Portraits d'écoféministes

Françoise d'Eaubonne, l'Amazone

Elodie Lascar

Découvrez Françoise d'Eaubonne, le premier portrait de notre dernier dossier « Êtes-vous écoféministe ? ».

C'est à elle que l’on doit les néologismes « sexocide » (ancêtre de « féminicide »), « phallocratie », « écoféminisme » et les premiers pas de ce mouvement en France, dans les années 1970. Le personnage est haut en couleur. Pourtant, elle a longtemps été oubliée des cercles militants, qui ne la redécouvrent que depuis les années 2010. Françoise d’Eaubonne naît en 1920. Mère de deux enfants qu’elle n’a pas désirés, elle vit seule dans un studio crasseux à Paris, malmenée par des amants pour la plupart violents.

Au départ, il n’y a pour elle que le féminisme et le marxisme. Alors qu’elle milite au Mouvement de libération des femmes (MLF) et au Front homosexuel d’action révolutionnaire (FHAR), elle y entend un camarade plaider pour la révolution écologique en s’appuyant sur les conclusions du récent rapport Meadows sur les limites de la croissance1. On est en 1972. D’abord offusquée, Françoise d’Eaubonne change d’avis : « Il m’aura fallu plus d’un an pour assimiler la profondeur de cette vérité », confie-t-elle dans son journal. Cette prise de conscience mène à la publication, en 1974, du Féminisme ou la Mort, suivi, en 1978, d’Écologie/Féminisme, deux ouvrages où elle s’inquiète surtout de la démographie. Ses projections (qui se révéleront justes) prévoient que la population mondiale doublera d’ici 2020. Françoise d’Eaubonne y voit la conséquence du « lapinisme phallocratique », clef de voûte du « système mâle », destructeur de la nature du fait de son outil, le capitalisme, et de son origine, le patriarcat. Pour l’abolir, une seule solution : faire en sorte que les femmes reprennent le contrôle de leur ventre.

Elle donne corps à sa théorie en publiant, en 1974, un « Appel à la grève » dans le journal anarchiste Marge. La « menace écologique et démographique [étant] l’aboutissement DIRECT » de la surfécondation, elle proclame une « grève de la maternité d’UN AN ». La même année, elle crée plusieurs groupuscules écoféministes qui se fondent en 1978 dans le mouvement Écologie-Féminisme Centre. Elle y plaide pour un contrôle des naissances, à dimension nécessairement mondiale car « un petit Américain ou Suisse va détruire davantage que dix Boliviens »,précise-t-elle, pour souligner qu’il ne s’agit pas de s’attaquer aux pays où le taux de fécondité est le plus élevé. L’appel n’est qu’un « avertissement ». Il doit s’accompagner d’un refus radical du système. Refus de l’argent ; refus du salariat, un « non-sens meurtrier » qui opprime les femmes et les travailleurs au nom du profit ; refus de la croissance ; refus du pouvoir. L’autrice imagine les bases d’une société utopique régie par ces principes dans un roman publié en 1977 : Les Bergères de l’Apocalypse.

────────

Énoncé A: Reproduisez à l'identique les lignes des entrées, en commençant à la ligne qui contient « The width and height of the screenshot is (1012, 647). » et en vous arrêtant après celle qui contient « click(434, 73) ». Laissez les images hors de votre réponse.
Le texte et les entrées proviennent de sources différentes.

────────

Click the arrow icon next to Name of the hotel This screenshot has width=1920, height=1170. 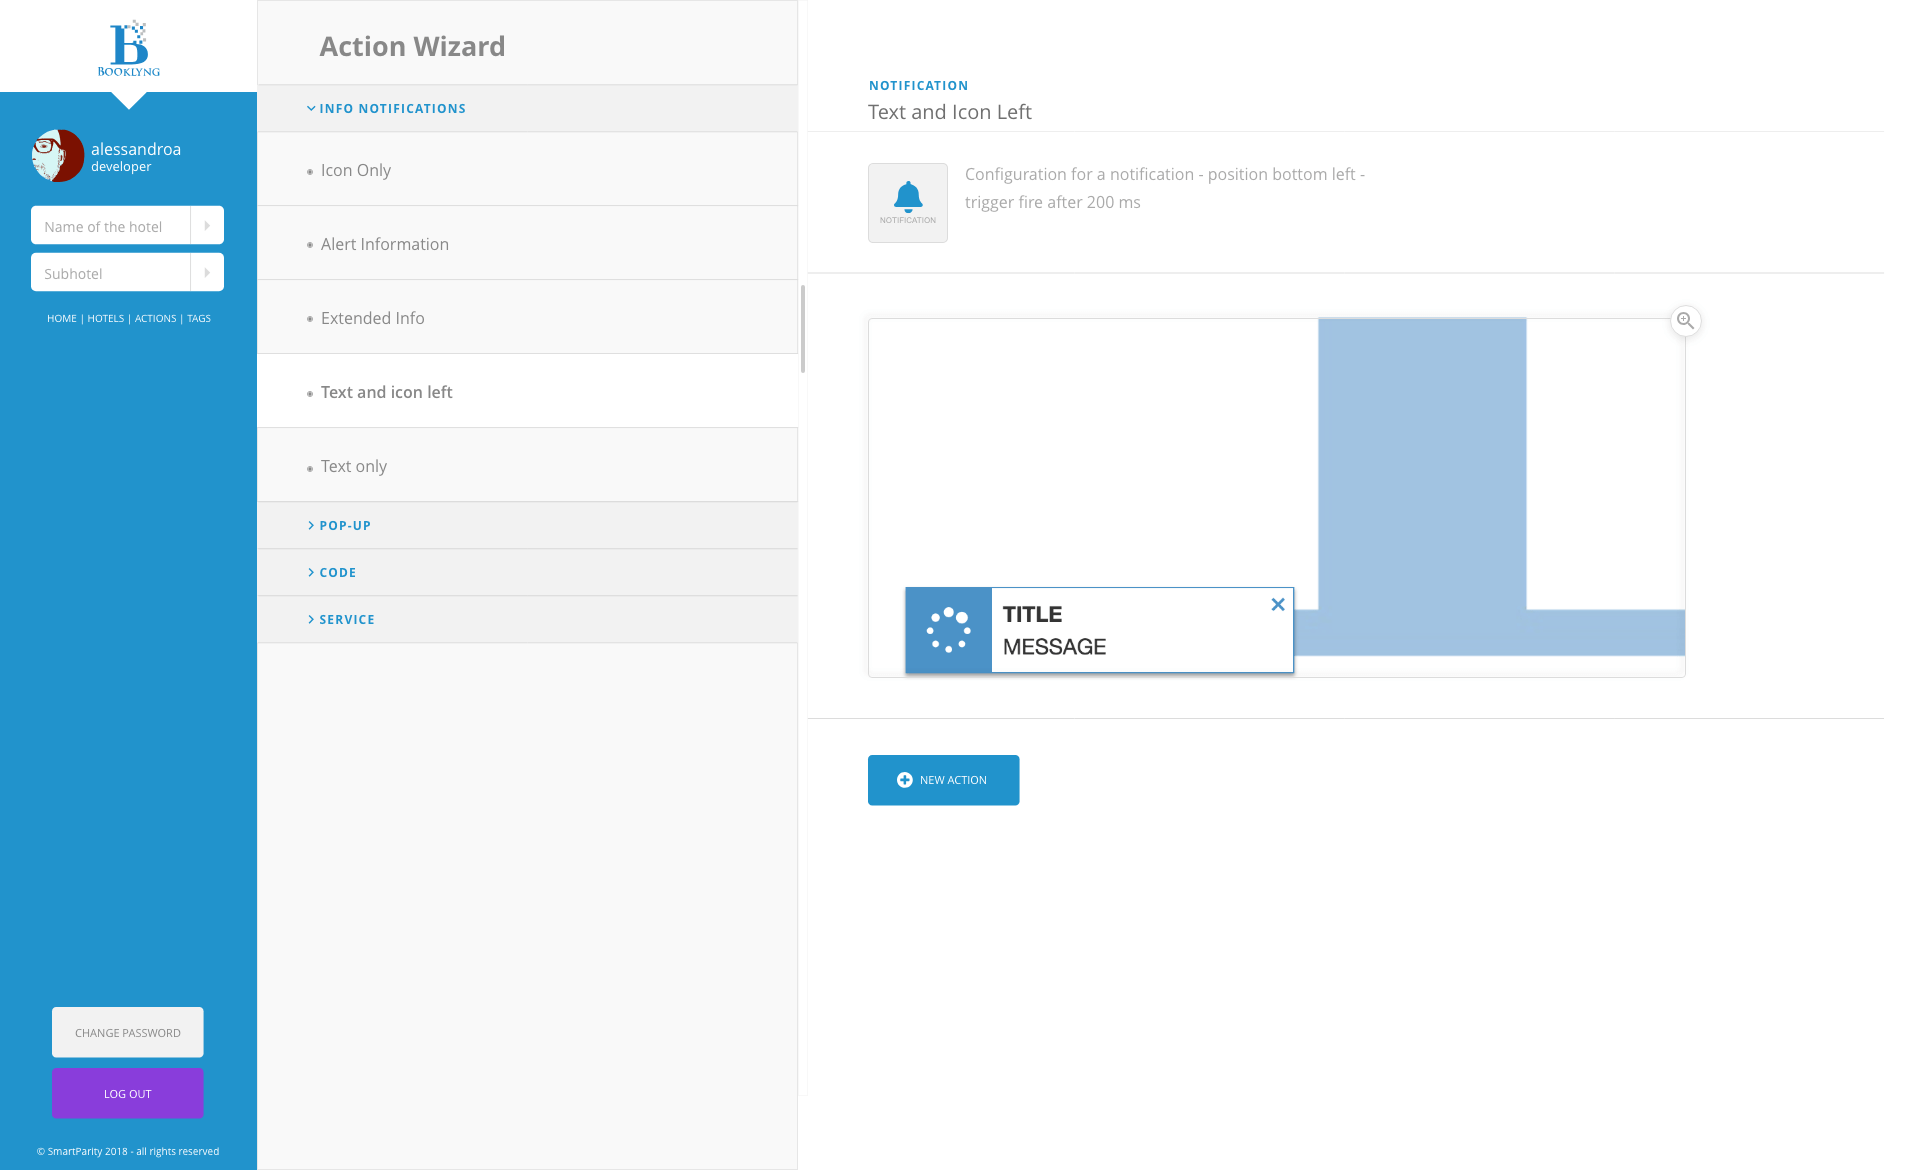click(207, 225)
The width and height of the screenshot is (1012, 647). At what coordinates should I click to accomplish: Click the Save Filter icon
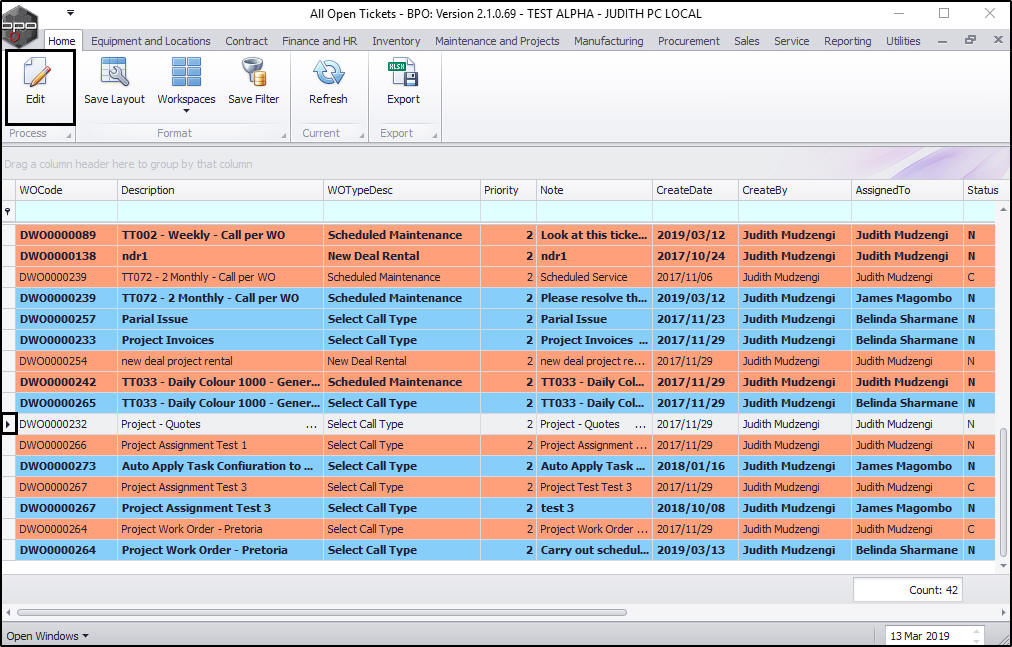click(253, 73)
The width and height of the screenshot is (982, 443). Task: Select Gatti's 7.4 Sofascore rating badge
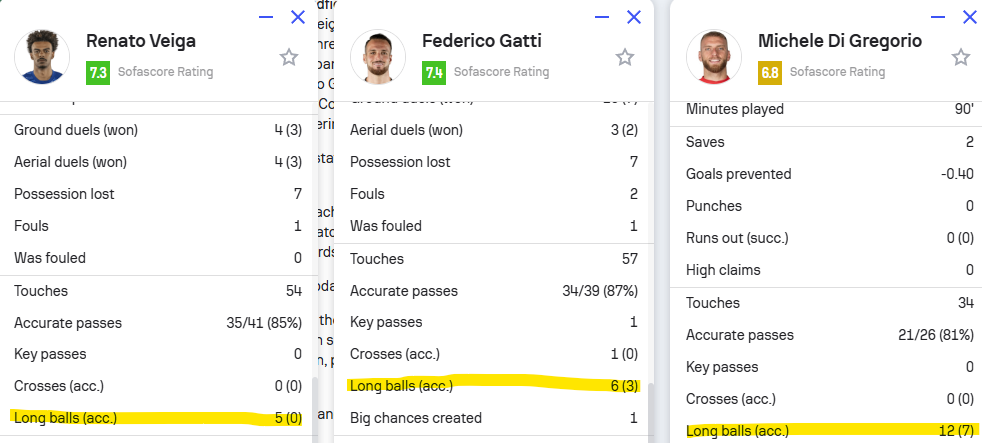click(434, 73)
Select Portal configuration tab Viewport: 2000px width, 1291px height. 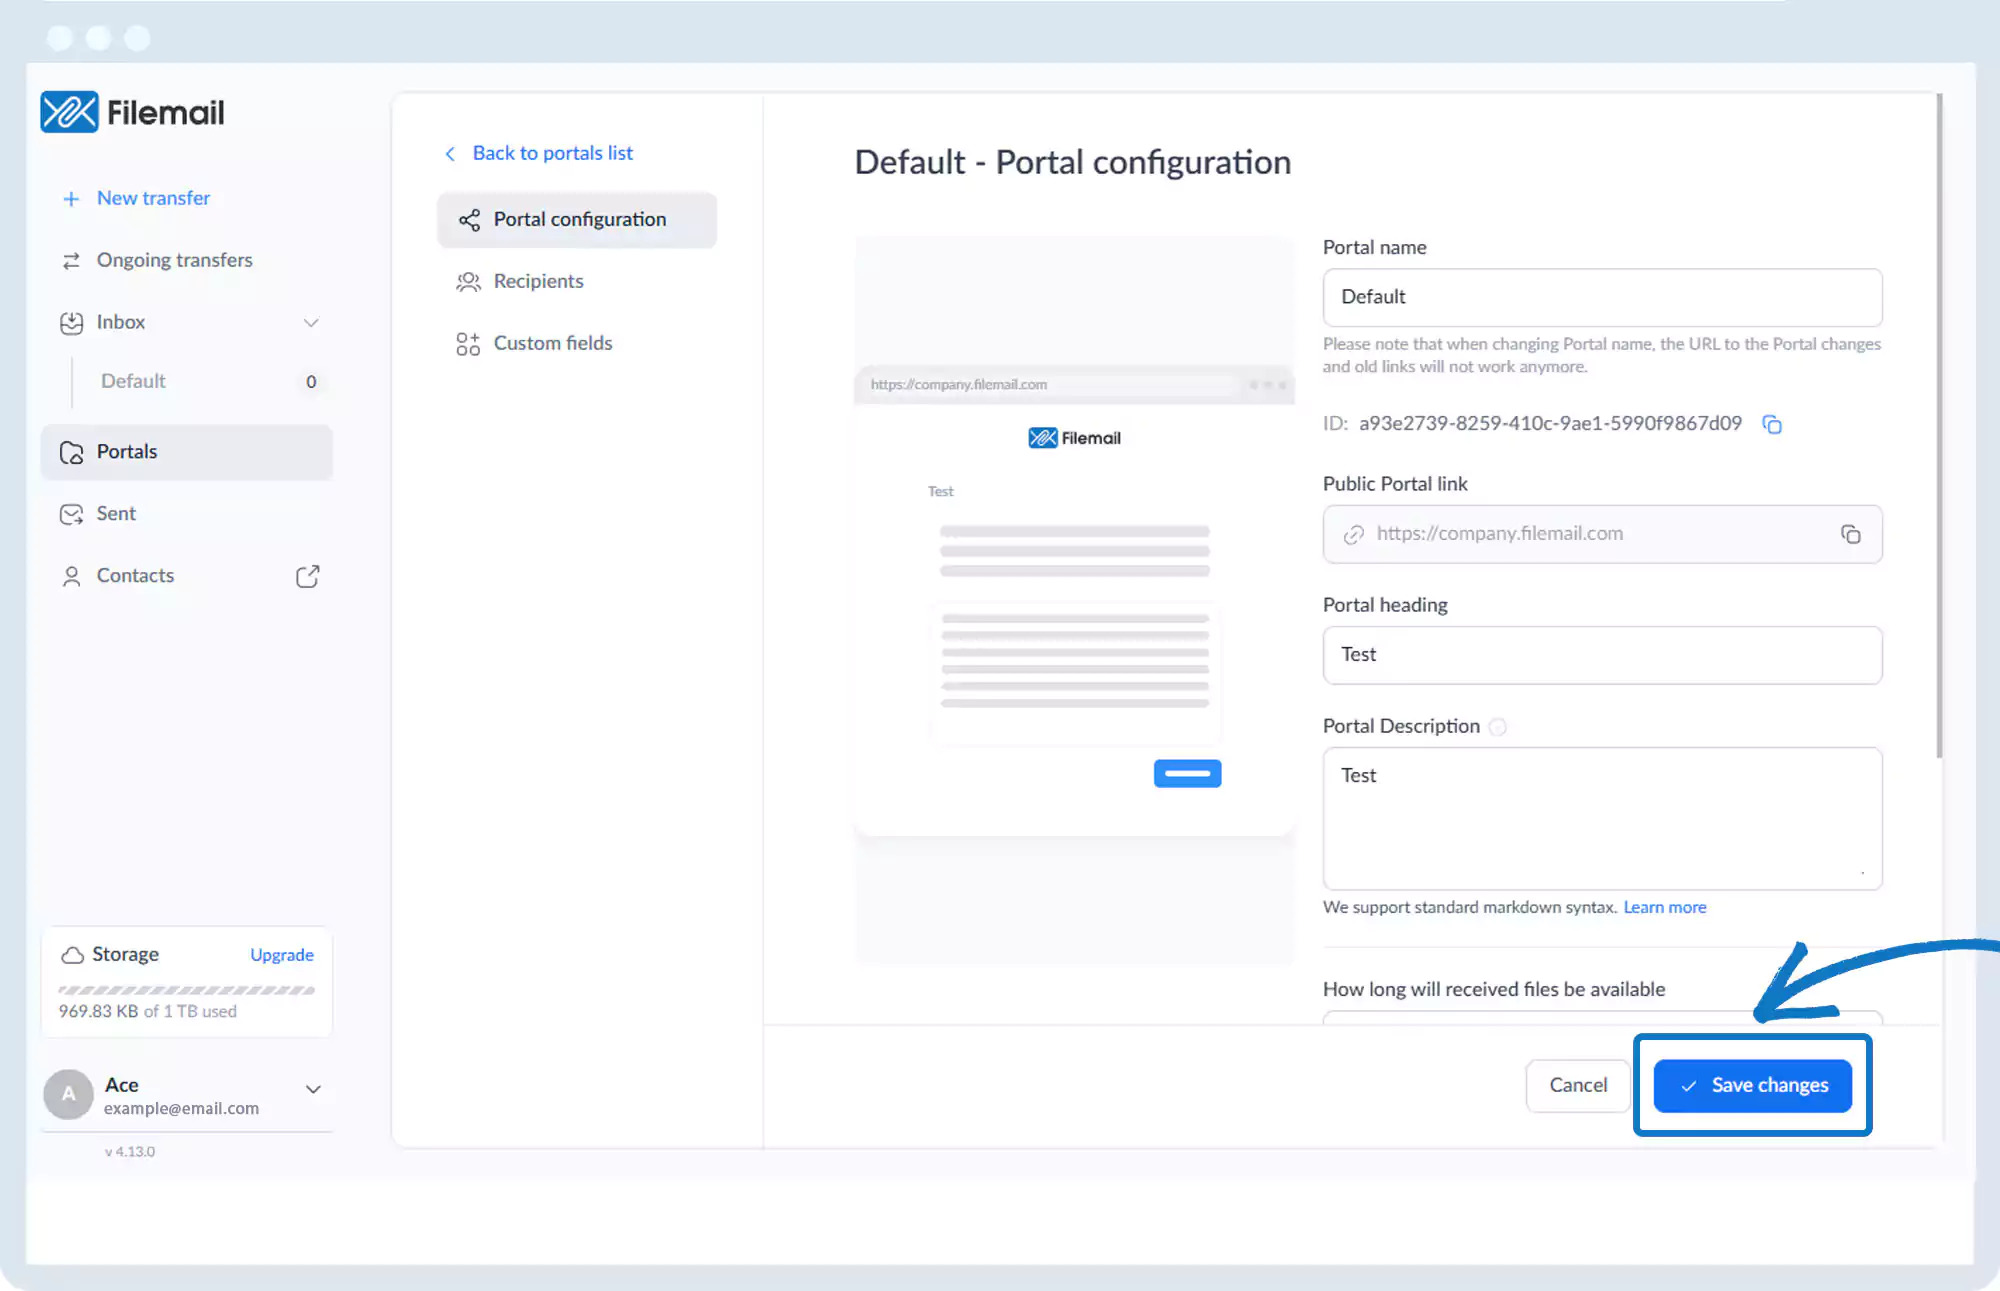click(577, 220)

────────

Énoncé B: Renvoyez tel quel le passage du portrait de Françoise d'Eaubonne qui commence aux mots « Découvrez Françoise d'Eaubonne, le » et s'arrête après « la plupart violents. », s'il vous plaît.

Solution complète A:
The width and height of the screenshot is (1012, 647). At what coordinates should I click to accomplish: Click the Save Filter icon
click(253, 73)
The width and height of the screenshot is (982, 443). Task: Select Gatti's 7.4 Sofascore rating badge
click(434, 73)

Solution complète B:
Découvrez Françoise d'Eaubonne, le premier portrait de notre dernier dossier « Êtes-vous écoféministe ? ».

C'est à elle que l’on doit les néologismes « sexocide » (ancêtre de « féminicide »), « phallocratie », « écoféminisme » et les premiers pas de ce mouvement en France, dans les années 1970. Le personnage est haut en couleur. Pourtant, elle a longtemps été oubliée des cercles militants, qui ne la redécouvrent que depuis les années 2010. Françoise d’Eaubonne naît en 1920. Mère de deux enfants qu’elle n’a pas désirés, elle vit seule dans un studio crasseux à Paris, malmenée par des amants pour la plupart violents.